Politicians, journalists and others to be trained in US
KARACHI: Political and civil society leaders, journalists, students, teachers, civil servants and legislative staff from Pakistan would be visiting America over the next two years as part of Washington’s 2010 Agenda based on trust-building through scholarly and professional exchanges.
The present US government is keen to see Islamabad and New Delhi engaged in a direct dialogue.
This was stated by US Ambassador to Pakistan Anne W Patterson in her remarks on “Our Common Language, Our Shared Values” at a meeting organised by the English Speaking Union (ESU) here on Thursday. Among others ESU President Naveed A Khan, Senior Vice President Abdul Kader Jaffer, Secretary General Shahida Jameel and members of the ESU Executive Council and the Executive Committee attended the meeting.
“In 2010, ‘Getting Things Done’ is our primary goal… For the year 2010 we will be working very hard to deliver on our promises – and we expect no less from our partners,” she added. Unveiling the US 2010 Agenda focused on “building mutual understanding” with Islamabad through a wide range of scholarly and professional exchanges and internships, she said her government would invite nearly 200 Pakistani leaders, including many newly-elected political leaders, to visit the United States for the first time on group programs tailored to their professional responsibilities.
She expressed the hope that during their visit, the Pakistani participants will be able to exchange ideas and techniques with their American counterparts. “We also have set aside $4 million for joint Pakistani-American science and technology projects,” she said.
Under its Professional Internships programme, Washington over the next two years will be sending 140 journalists, 100 civil servants and 55 legislative staff to the Parliament, Provincial Assemblies and local councils to work alongside their US counterparts, she said.
About the academic and youth exchanges programmes, she said currently her government was supporting the study for 100 MA and 50 PhD degree candidates from Pakistani university faculties to study in the US. “Over the next two years, we will also be recruiting over 30 mid-career professionals in a number of areas to participate in non-degree professional development on US campuses. We are also planning to bring American scholars for short term teaching and research assignments at Pakistani colleges and universities,” she added.
Patterson said over the next two years the US will invite 100 Pakistani college students to spend a semester on US campuses; another 100 students will be invited to receive technical training and academic skills development at US community colleges; about 110 high school students will be invited to study at American high schools and live with American host families; and about 50 college students will be invited to participate in special summer leadership and regional studies-programs on US college campuses alongside their American partners.
She said over the next couple of years her country would support English language in Pakistan through expanding professional staff and engagement with the Society of Pakistani English Language Teachers (SPELT), updating teaching materials, training local English language teachers both here and in the US.

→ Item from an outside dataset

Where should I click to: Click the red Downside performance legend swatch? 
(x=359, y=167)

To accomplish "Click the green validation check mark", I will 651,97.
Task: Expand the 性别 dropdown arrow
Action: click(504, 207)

“But mutual understand (ing) means mutual study, so we are also inviting a few capable teachers (from Pakistan) to sharpen their English language schools by teaching in American colleges and universities – to American students trying to learn Urdu!” said the US ambassador.
She said in 2010, her government was also planning to establish 80 classrooms of after-school English programmes for students in some of Pakistan’s poorest neighbourhoods. She said the US would ensure that “a share of” the $7.5 billion civilian aid under the Kerry-Lugar Bill is spent to support new initiatives that will strengthen the quality of basic and higher education in Pakistan.
According to the US envoy such programmes will provide skills training and modelling of American professional and public service traditions, while affording young leaders an opportunity to exchange ideas while working together. Lauding an Indo-Pak peace initiative, “Aman ki Asha”, launched by a local media group jointly with Times of India group, Patterson said Washington supported direct dialogue between Islamabad and New Delhi.
She said these kinds of private people-to-people initiatives were giving her government all hope that this year Pakistan and India will be able to restart their important dialogue. “Let us dispel once and for all the canard that America does not care about Pakistan,” Patterson said.
About the ESU activities, she said the union through the use of English, a common language of Pakistan and US, was strengthening democratic practices in the South Asian country. “Indeed the Union’s mandate to “develop friendship and goodwill between the people of Pakistan and other countries, by actively encouraging communication, discussion and debate” is a pointed statement about cross-cultural communications and engagement,” she said.
Earlier, in his address of welcome, ESU President Naveed A Khan referred to the $55 million US aid for South Waziristan’s rehabilitation saying such positive steps were indicating that Washington was fulfilling its promises under its strategic partnership with the crises-hit Pakistan.
He said the America was one of the instant choices for Pakistani youth to study in not because New York was Pakistan’s political or strategic ally, but for the simple reason that the quality of education there was good. Later, the ESU office-bearers also presented a shield to the US ambassador.